■ **Task directions**: Find the lines below that contain the string "filter". Copy each one.

■ **Working data**:
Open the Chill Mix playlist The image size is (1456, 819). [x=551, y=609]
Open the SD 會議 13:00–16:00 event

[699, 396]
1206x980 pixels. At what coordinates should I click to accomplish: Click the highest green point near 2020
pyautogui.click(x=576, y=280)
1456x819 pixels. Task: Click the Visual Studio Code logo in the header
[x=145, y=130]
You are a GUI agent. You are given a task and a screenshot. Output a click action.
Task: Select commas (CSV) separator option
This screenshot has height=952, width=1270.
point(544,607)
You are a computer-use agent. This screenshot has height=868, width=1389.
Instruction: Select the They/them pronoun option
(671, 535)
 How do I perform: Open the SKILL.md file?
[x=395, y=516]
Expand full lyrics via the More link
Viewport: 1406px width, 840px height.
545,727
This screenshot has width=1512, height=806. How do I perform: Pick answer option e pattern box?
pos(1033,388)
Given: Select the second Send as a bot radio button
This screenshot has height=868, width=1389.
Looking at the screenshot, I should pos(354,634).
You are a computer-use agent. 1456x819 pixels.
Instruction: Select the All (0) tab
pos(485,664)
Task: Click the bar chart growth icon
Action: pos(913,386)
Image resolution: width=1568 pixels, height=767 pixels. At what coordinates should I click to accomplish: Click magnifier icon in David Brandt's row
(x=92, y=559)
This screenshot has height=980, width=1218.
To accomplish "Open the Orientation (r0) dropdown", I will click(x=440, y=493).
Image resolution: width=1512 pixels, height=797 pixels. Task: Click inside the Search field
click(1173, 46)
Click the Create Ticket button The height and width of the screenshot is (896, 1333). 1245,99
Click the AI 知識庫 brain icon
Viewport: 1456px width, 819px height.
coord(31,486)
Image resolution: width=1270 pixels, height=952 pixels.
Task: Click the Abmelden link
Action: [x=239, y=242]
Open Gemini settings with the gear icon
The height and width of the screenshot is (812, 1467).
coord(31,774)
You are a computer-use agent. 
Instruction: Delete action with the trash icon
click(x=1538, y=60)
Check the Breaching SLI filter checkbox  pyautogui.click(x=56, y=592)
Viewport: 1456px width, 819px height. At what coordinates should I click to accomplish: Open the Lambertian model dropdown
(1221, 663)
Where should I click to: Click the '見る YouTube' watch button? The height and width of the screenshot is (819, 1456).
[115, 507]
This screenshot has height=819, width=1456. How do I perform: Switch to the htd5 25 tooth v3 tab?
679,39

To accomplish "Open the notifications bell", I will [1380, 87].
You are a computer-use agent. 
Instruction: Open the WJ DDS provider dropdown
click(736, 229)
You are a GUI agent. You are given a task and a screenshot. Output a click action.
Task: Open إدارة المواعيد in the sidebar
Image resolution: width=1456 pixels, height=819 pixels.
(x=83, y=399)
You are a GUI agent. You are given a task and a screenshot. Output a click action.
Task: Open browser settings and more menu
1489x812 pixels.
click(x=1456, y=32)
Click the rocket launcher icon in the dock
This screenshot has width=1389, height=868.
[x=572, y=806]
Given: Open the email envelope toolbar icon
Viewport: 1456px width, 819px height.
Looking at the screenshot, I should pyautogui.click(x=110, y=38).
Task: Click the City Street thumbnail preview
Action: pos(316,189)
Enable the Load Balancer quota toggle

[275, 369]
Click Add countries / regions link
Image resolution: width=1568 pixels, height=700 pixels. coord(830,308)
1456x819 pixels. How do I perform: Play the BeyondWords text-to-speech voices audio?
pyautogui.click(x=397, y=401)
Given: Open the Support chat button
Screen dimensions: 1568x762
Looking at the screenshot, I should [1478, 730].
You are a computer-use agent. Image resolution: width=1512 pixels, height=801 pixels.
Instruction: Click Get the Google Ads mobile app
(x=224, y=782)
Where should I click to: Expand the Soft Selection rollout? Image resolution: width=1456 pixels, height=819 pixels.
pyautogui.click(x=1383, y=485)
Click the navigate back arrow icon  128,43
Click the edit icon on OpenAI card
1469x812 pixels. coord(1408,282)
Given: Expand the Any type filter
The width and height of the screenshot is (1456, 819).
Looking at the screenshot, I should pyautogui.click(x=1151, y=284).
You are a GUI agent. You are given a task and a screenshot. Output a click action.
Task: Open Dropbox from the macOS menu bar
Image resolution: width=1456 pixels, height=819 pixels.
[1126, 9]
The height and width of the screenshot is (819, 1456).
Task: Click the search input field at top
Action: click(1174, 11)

■ **Output**:
Check the Breaching SLI filter checkbox  pyautogui.click(x=56, y=592)
Given: Expand the Any type filter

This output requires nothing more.